Nicht nur in Deutschland kam es in Stadien am Wochenende zu Rassismus-Vorfällen, sondern auch in England: Beim Eröffnungsspiel der Premier League zwischen Liverpool und Bournemouth soll ein Anhänger der Hausherren AFC-Stürmer Antoine Semenyo beleidigt haben. Aus diesem Grund war die Partie um die Halbstundenmarke für rund zwei Minuten unterbrochen worden.
Noch während des Spiels machte die Polizei den mutmaßlichen Täter ausfindig und nahm ihn wegen des Verdachts einer rassistisch motivierten Ordnungswidrigkeit zunächst in Gewahrsam. Das Gefängnis hat der 47-Jährige aus Liverpool inzwischen schon wieder verlassen, wie die Merseyside-Polizei am Montag mitteilte. Er sei gegen eine Kaution freigelassen worden.
Fan darf sich einem Stadion nicht mehr als eine Meile nähern
Zu den Auflagen zählt auch ein Stadionverbot in Großbritannien. Er darf sich einem Stadion nicht näher als einer Meile nähern. Währenddessen gehen die Ermittlungen der Polizei, die eng mit dem FC Liverpool zusammenarbeitet, weiter.

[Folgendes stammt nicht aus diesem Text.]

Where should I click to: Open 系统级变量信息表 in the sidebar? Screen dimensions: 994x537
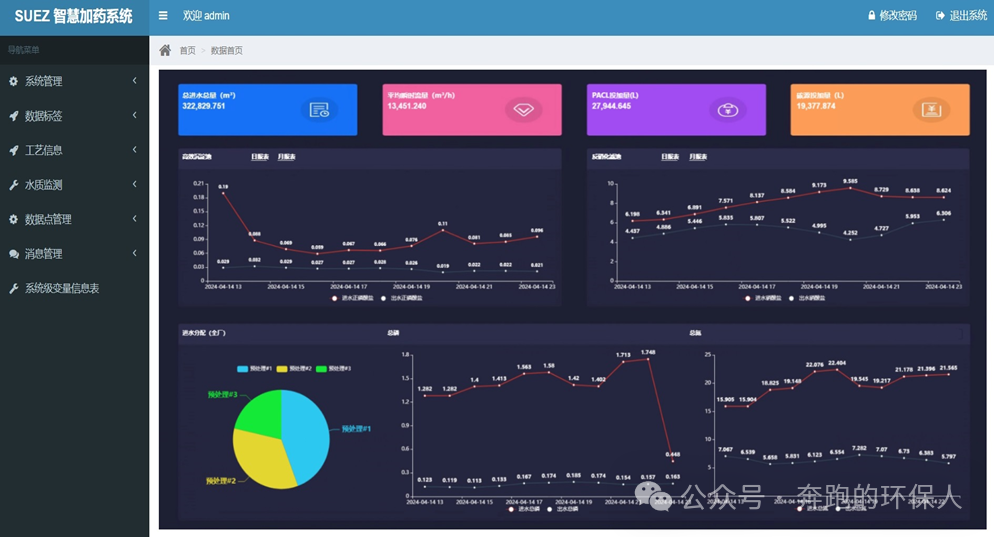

Semenyo hatte schon auf dem Platz mit zwei Toren eine beeindruckende Antwort geliefert und sich im Anschluss für die Unterstützung bedankt. "Die letzte Nacht in Anfield wird mir für immer in Erinnerung bleiben - nicht wegen der Worte einer einzelnen Person, sondern wegen der Art und Weise, wie die gesamte Fußballfamilie zusammenhielt. Der Fußball hat sich von seiner besten Seite gezeigt, als es darauf ankam", schrieb der Stürmer in den sozialen Medien.